- ПРИВЕДЁННЫЙ ОТРЫВОК

____________________

Каторга - [4]
И как тяжело дышалось, как тяжело, если бы вы знали!
Желание исполнено.
Пройдя пристань, я очутился в толпе каторжных.
На берегу шли работы.
Человек семьдесят каторжников, кто в арестантской, кто в своей одежде, спускали в море баржу для разгрузки парохода.
Пели "Дубинушку", - и под ее напев баржа еле-еле, словно нехотя, ползла с берега.
Рядом с ней, на другой барже, стоял запевала, мужичонка в рваной арестантской куртке, всклокоченный, встрепанный, жалкий, несчастный, и надтреснутым, дребезжащим тенорком запевал "Дубинушку", говорившую о необычайной изворотливости, сверхъестественной находчивости его цинизма.
Какой-то цинизм, доходивший не "до грации", а до виртуозности.
Все это было, конечно, не то, чтобы вызвать смех. И никто не улыбался.
Слушали равнодушно, даже скорее вовсе не слушали, пели припев, кричали "ух" лениво, нехотя, словно и это тоже была подневольная работа.
Потом я попривык, но первое впечатление подневольного труда впечатление тяжелое, гнетущее.
Рядом вытаскивали невод.
Тащили тяжело, медленно, нехотя.

____________________

Сохранённые записи данных:
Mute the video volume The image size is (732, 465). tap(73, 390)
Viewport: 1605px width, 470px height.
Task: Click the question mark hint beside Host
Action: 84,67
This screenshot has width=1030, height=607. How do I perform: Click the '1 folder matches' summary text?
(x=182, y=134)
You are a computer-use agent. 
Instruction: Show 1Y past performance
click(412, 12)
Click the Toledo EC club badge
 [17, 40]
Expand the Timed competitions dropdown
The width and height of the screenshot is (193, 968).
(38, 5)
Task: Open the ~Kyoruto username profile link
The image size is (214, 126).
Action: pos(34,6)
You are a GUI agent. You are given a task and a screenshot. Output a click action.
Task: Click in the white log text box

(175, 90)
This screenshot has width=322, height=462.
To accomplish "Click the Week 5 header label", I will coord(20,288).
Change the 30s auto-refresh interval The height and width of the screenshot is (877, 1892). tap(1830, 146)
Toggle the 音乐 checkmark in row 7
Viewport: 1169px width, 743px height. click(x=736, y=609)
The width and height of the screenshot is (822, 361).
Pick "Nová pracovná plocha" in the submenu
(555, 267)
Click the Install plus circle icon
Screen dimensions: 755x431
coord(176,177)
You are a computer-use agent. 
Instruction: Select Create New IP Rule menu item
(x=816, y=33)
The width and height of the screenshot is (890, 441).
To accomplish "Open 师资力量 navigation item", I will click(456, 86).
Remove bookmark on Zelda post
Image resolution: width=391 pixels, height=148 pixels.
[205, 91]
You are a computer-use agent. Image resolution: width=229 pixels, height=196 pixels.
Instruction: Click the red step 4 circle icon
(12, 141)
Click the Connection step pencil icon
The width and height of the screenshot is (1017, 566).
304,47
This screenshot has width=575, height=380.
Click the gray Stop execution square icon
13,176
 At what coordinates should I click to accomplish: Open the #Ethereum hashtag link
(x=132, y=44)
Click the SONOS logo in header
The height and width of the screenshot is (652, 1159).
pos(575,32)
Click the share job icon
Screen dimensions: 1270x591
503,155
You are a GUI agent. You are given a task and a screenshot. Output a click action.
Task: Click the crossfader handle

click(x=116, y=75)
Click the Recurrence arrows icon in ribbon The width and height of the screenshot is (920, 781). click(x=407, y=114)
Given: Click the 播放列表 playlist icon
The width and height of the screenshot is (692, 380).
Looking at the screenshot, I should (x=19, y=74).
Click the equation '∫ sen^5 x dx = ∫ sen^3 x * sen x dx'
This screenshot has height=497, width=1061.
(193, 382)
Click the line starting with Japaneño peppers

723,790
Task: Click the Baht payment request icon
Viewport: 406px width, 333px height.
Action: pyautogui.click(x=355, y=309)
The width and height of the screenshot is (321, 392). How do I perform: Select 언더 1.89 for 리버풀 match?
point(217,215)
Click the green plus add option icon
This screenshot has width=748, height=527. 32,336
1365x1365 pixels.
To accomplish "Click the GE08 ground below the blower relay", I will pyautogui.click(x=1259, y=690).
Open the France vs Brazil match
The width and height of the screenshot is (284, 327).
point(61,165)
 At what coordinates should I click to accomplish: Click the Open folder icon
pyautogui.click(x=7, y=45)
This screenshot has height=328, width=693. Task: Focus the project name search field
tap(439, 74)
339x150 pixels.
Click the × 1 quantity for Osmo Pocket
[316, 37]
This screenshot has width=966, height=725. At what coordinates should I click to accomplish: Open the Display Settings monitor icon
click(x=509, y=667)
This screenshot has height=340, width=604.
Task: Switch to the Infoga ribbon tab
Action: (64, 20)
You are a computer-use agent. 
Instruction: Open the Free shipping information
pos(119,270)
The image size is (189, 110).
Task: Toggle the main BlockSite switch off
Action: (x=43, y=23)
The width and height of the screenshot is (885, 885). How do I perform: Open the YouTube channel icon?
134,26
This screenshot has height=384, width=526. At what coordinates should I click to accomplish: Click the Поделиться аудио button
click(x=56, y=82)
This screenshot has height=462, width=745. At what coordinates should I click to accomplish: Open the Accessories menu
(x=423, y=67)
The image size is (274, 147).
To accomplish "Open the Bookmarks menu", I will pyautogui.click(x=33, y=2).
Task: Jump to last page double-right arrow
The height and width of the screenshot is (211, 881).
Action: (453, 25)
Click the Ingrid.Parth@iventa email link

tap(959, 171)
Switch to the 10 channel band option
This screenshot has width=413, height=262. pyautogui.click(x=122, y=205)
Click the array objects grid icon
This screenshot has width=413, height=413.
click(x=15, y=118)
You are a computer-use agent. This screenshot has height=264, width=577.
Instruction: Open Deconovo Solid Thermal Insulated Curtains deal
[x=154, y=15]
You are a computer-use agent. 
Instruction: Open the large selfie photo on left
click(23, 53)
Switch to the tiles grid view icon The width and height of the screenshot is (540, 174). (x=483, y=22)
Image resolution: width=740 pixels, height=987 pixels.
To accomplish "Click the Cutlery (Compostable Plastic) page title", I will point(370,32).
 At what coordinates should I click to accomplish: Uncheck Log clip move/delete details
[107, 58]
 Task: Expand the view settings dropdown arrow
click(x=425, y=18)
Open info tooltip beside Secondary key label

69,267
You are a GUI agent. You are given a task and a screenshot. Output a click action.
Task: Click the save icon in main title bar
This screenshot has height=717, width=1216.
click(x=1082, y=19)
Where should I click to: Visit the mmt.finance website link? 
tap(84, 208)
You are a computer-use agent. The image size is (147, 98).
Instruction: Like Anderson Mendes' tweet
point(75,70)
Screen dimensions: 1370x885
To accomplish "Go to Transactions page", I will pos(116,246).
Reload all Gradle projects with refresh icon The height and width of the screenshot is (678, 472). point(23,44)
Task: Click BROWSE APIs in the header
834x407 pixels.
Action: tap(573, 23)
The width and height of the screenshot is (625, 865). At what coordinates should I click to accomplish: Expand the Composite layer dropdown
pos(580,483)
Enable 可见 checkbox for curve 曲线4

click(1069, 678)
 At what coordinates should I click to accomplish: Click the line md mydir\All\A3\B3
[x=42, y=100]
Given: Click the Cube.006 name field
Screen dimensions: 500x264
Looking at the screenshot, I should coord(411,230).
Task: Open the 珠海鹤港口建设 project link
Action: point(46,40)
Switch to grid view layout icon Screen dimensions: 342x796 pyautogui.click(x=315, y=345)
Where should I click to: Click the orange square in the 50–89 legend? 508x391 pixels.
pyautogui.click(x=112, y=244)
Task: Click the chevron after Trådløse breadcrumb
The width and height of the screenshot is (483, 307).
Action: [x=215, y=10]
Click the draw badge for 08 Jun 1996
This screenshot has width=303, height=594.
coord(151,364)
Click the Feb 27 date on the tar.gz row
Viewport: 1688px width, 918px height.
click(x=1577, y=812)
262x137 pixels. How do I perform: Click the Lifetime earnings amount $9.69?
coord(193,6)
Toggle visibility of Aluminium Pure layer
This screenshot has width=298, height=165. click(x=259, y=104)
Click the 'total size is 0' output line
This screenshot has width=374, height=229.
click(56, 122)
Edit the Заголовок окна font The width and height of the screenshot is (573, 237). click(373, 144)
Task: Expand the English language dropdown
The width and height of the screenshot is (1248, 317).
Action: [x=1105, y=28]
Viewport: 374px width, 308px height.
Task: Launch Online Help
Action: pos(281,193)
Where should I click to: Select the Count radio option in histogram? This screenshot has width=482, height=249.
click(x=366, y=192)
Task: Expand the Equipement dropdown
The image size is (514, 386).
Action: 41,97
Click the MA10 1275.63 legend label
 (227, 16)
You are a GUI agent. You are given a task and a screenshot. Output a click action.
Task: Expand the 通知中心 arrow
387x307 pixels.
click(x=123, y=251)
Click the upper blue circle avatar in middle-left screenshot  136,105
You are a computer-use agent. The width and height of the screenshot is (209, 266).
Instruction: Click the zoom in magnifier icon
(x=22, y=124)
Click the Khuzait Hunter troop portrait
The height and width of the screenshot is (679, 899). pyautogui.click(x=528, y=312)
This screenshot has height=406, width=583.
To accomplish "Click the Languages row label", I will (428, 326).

____________________

- ЗАДАНИЕ 1
Какую песню пели каторжники, спуская баржу в море, в отрывке о каторге?
- ЗАДАНИЕ 2
Приведите ещё раз часть отрывка о каторге, которая начинается со слов «Какой-то цинизм, доходивший» и заканчивается словами «была подневольная работа.».
- ЗАДАНИЕ 3
Продолжите, пожалуйста, отрывок о каторге, начиная сразу после его последнего предложения.

- ОТВЕТ 1
«Дубинушку».

- ОТВЕТ 2
Какой-то цинизм, доходивший не "до грации", а до виртуозности.
Все это было, конечно, не то, чтобы вызвать смех. И никто не улыбался.
Слушали равнодушно, даже скорее вовсе не слушали, пели припев, кричали "ух" лениво, нехотя, словно и это тоже была подневольная работа.

- ОТВЕТ 3
В вытащенном неводе билась, прыгала, трепетала масса рыбы.
Чего, чего там не было! Колоссальные бычки, которых здесь не едят, продолговатые с белым, словно белилами покрытым брюшком глосы, которых тоже здесь не едят, извивающиеся, как змеи, миноги, которых здесь точно так же не едят, и мелкая дрянная рыбешка, которую здесь едят.
Все стояли вокруг невода, а двое или трое отбирали годную рыбу от негодной с таким видом, словно они ворочали камни.
Всю дорогу от пристани до поста, вдоль берега моря, навстречу попадались поселенцы, машинально, как-то механически, снимавшие шапки.
Рука уставала отвечать на поклоны, и я был искренно признателен тем "дерзунам", которые не удостаивали мою персону этой каторжной чести.
Поселенцы бродили, как сонные мухи. Бродили, видимо, безо всякой цели, безо всякого дела.
- Так, мол, пароход пришел. Все-таки люди.
Если там, у рабочих, на лицах читалась какая-то тяжесть, то здесь была написана страшная, гнетущая, безысходная скука.
Тоска.
Такое состояние, когда человек решительно не знает, что ему с собой делать, куда девать свою особу, чем ее занять, и провожает глазами все, что мелькнет мимо: муха ли большая пролетит, человек ли пройдет, собака ли пробежит.
Посмотрит вслед, пока можно уследить глазами, и опять на лице тоска.
Песня?..
Дрожки, на которых я еду, поворачивают на главную улицу "поста" и огибают наскоро сколоченный дощатый балаган (дело происходило на Пасхе).
Рядом пустыня, какие-то ободранные качели.
У входа, вероятно, судя по унылому виду, - "антрепренер".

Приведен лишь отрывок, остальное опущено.